Some insurers look at each customer touchpoint, from visiting the website to calling an agent, as a siloed event. But customers see those events as steps in a single journey to meet an important need, such as protecting their families or recovering from an accident.
Can you imagine losing one-fifth of your customers in a single day, for good? That’s exactly what could happen if you don’t understand and focus on moments that matter. To avoid such a flop, insurers need to harness the power of data and build insights on moments of truths.
This will improve experience across channels and boost overall customer satisfaction which can be an engine of profitable growth. That is why, we believe:
• Customer experience (CX) needs to be measured and tracked at each MoT, with the same rigor as costs and revenue.
• Insurers need to keep CX at the centre when designing their customers’ journeys. Great experiences can only be created by putting customers’ needs and innovation at the centre of the organisation.
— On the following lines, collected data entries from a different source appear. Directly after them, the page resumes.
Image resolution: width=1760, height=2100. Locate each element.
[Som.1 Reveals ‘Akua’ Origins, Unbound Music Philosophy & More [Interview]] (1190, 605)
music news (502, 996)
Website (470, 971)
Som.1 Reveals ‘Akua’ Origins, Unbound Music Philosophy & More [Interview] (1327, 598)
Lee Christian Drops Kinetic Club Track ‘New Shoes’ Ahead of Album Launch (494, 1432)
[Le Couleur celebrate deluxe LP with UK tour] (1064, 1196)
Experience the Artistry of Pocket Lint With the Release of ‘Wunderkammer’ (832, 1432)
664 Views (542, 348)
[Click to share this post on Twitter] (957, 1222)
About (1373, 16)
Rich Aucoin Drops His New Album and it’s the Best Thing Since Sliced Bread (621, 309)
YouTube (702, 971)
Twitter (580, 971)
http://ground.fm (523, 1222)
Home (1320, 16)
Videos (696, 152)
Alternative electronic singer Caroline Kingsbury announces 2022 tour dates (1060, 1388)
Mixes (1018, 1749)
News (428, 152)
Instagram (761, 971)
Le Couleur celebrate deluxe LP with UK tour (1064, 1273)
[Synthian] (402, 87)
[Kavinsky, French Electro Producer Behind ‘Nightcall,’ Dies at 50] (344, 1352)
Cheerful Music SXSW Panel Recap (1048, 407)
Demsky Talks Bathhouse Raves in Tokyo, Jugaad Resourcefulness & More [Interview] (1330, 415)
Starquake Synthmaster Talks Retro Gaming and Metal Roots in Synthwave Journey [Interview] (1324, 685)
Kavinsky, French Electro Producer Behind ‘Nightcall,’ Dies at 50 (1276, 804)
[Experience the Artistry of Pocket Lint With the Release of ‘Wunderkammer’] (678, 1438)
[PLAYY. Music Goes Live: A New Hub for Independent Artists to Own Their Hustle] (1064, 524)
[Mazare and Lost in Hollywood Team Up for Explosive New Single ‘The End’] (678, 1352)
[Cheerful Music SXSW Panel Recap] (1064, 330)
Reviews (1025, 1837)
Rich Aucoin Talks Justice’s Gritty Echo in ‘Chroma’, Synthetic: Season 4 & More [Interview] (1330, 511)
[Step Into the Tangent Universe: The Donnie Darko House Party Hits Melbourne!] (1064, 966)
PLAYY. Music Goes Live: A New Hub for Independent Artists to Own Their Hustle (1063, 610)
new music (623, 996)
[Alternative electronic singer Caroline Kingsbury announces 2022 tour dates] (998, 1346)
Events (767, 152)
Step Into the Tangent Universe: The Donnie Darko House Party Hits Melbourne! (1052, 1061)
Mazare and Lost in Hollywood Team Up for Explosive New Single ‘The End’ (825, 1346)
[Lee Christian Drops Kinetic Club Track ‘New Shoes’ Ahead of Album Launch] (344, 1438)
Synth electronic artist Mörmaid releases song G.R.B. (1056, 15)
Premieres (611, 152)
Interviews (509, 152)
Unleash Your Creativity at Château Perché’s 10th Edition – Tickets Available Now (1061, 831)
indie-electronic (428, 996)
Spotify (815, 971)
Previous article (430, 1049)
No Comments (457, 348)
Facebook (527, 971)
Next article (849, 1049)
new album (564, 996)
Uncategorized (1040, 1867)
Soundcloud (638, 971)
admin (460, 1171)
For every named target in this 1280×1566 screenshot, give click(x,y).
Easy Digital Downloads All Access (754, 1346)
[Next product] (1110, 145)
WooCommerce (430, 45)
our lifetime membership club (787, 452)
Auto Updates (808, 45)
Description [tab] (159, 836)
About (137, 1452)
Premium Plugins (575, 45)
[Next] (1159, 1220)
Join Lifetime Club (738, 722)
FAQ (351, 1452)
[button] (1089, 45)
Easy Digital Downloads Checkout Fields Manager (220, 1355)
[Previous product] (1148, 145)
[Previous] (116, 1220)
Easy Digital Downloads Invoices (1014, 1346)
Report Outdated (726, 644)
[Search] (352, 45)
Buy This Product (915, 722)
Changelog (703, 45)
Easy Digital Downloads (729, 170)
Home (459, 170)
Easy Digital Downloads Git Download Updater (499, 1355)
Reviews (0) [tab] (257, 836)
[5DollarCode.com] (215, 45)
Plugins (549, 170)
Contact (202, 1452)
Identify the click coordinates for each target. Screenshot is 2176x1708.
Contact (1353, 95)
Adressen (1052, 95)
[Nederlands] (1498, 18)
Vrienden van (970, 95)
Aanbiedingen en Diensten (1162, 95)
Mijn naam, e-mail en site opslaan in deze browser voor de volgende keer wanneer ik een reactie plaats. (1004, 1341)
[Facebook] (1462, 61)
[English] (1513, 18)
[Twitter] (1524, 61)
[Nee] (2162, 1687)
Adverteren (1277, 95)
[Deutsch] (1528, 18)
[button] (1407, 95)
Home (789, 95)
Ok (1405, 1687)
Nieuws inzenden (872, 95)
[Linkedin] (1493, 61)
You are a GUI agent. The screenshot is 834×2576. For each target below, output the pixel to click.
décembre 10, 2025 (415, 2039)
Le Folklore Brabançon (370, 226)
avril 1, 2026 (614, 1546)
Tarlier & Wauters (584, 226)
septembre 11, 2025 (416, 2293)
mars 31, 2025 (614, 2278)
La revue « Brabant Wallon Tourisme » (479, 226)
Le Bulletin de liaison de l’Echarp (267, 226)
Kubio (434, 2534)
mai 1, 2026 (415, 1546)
• Growth can be sparked through experience. Through measurable customer experiences and the right insights we can create growth, and more importantly: show impact
Achieving growth through experience and the right insights is real.
We have helped clients to win this game by leveraging PwC's experience-led framework - Growth through Experience (GtE).
With GtE, our clients were able to:
• Get a clear understanding of their ambition and growth goal.
• Identify the relevant KPIs that will measure customer experiences and identify potential growth opportunity areas to achieve that goal.
• Map the customer journey by digging into the current state of their experience.
• Craft innovative solutions at the Make stage and provide ‘out of the box’ experience.
• This framework helps to understand what a great experience is, so that we can create better experiences across every step of our customer’s journey.
Bottom line:
Every customer’s experience is unique. However, the complexity inherent in today’s insurance journey creates lots of opportunities to get it wrong. This complexity increases exponentially when adding the variables of product type, interaction channel, and customer persona.
Get that right, you will be giving customers a great experience and they’ll buy more, be more loyal and share their experience with friends who will in turn buy more, be more loyal and share their experience with their friends. And repeat.
And yes, this is nothing new but it is more important today as customer expectations have been deeply affected by COVID as well as digital innovation. Customers have more options, influence and demands, so understanding the moments of truths of our customers is crucial today to sustain.